DOCUMENT PASSAGE:
One of the side effects of chemotherapy is a little embarrassing to talk about. The list of possible side effects the doctors and nurses tell you about does not do justice to this rather personal problem. I’ma dude, which makes it even harder for me to talk about. I may make a big deal about it, but it’s actually a wee problem.
“What goes in must go out,” they say. How true this is about chemo. For me, during my hospitalization, I went through a regimen of four large bags of chemo at a pace of about one per day. Bags of saline were pumped into me along with the toxic chemo. It felt like gallons of liquid to me, which of, it was all told. Eventually, given enough time, the liquid needed to come out. As they say about beer: “You only rent it.” I had to pee more than I ever have in my life. I swear I’d just finish going to the bathroom when I’d have to turn around midway to my bed and shuffle back to the bathroom, dragging my IV pole. “Come on, Roley,” I’d say. It was unbelievable! It was hard to get a good night’s sleep with all that getting up.
But that wasn’t the worst of it. Just as the chemo kills cancer cells and injures other fast growing cells (like hair, nails, etc.), so too does it harm the urinary system as it passes through on its way out. A couple days after I got home, my urinary system was damaged from the harsh chemicals. Things just didn’t work right. It’s hard to explain. There wasn’t pain, per se, but the muscles that control the system and the ureter lining (and perhaps the prostate itself) were injured in such a way that I could feel the need to go (often), but I couldn’t get it to come out. It was more discomfiture than anything else. I would sit on the toilet going through various positions trying to get the flow to go. I’d bend over forward and sideways. I raised my arms over my head. I must have looked like I was doing the “YMCA” song by the Village People. I might have looked like someone holding an old-fashioned TV antenna in one hand and holding the other in awkward positions trying to pick up Gilligan’s Island. My wife said my contortions looked like someone playing the game, Twister. This inability to wee would last for weeks, until the fast-growing cells recovered. Unfortunately, I went through six chemo cycles, so it never really ended for me until a month or so after I rang the bell on the Oncology ward. My doctor eventually prescribed Flomax to help. As far as I can tell, six months out, there are no lasting side effects. Everything is back to normal. Thank goodness!

DATA TO EXAMINE:
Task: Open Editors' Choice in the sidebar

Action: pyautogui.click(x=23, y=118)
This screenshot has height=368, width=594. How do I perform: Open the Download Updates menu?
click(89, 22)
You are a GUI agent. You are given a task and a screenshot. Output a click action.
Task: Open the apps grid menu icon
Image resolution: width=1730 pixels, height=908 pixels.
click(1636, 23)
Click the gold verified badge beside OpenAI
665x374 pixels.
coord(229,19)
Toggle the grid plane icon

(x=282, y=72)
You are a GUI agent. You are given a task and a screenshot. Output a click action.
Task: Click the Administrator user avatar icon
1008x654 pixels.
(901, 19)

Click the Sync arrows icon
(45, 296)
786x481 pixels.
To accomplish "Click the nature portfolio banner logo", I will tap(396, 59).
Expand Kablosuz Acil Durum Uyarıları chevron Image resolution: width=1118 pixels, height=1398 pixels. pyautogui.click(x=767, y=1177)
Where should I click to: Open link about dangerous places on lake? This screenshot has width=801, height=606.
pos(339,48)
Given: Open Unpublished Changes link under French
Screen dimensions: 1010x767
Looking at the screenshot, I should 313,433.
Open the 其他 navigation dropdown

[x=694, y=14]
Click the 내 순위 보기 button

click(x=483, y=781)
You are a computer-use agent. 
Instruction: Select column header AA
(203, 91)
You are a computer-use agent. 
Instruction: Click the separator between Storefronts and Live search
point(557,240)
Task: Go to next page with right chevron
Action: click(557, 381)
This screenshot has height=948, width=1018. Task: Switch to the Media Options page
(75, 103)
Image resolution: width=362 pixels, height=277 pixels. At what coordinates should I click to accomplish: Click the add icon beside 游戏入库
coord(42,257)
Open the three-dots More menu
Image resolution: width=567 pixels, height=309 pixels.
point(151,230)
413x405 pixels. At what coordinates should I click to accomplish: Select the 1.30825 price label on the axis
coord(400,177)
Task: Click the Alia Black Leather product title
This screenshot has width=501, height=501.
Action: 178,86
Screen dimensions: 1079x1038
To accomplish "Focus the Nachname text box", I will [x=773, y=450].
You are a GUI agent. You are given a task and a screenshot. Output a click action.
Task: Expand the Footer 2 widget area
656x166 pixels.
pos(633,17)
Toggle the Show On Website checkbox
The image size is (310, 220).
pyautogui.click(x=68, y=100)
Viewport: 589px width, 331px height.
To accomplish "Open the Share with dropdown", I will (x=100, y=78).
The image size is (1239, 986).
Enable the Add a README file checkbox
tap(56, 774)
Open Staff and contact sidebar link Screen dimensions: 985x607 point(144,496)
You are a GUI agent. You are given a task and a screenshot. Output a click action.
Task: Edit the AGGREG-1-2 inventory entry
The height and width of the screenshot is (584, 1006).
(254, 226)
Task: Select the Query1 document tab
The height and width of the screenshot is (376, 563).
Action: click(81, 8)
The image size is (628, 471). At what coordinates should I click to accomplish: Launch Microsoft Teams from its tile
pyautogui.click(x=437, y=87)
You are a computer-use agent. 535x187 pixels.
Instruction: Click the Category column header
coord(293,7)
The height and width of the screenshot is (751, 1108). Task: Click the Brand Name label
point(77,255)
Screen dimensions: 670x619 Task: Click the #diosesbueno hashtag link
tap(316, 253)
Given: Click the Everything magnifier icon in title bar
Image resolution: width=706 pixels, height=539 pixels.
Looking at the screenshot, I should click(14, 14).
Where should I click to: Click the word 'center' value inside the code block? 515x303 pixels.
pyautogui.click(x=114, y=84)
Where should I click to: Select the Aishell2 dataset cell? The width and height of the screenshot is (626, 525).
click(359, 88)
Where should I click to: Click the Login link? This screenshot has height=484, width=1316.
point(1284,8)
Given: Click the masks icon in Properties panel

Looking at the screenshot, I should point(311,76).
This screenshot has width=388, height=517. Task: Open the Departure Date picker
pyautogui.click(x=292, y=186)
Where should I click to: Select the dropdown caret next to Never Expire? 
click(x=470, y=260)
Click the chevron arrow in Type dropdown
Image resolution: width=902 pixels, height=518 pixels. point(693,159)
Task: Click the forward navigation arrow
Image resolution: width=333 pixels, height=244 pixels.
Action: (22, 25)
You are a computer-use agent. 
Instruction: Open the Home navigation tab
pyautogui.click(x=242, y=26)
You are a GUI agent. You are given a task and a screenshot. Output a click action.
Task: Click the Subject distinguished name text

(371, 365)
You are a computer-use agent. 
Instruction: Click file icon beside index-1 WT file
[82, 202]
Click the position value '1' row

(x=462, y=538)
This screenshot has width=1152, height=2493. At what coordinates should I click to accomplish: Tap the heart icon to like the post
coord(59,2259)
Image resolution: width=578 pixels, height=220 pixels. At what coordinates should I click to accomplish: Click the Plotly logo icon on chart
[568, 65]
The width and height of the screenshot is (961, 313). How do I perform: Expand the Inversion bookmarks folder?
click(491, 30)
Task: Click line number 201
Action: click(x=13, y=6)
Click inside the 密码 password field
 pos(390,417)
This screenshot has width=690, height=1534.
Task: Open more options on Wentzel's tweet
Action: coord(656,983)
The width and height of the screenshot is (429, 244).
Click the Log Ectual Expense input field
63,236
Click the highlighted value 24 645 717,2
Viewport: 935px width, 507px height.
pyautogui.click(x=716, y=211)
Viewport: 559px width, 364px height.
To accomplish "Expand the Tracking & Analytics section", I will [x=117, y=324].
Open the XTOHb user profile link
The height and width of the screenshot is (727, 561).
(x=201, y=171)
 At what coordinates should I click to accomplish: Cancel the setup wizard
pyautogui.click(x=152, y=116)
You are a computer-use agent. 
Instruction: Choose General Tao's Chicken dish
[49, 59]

TASK DETAILS: In the chemotherapy account, what does the writer's toilet posture get compared to? List each one. Answer from the chemotherapy account alone, not from the entries.

EXPECTED ANSWER:
- Doing the "YMCA" song by the Village People
- Someone holding an old-fashioned TV antenna in one hand and moving the other around to pick up Gilligan's Island
- Someone playing the game Twister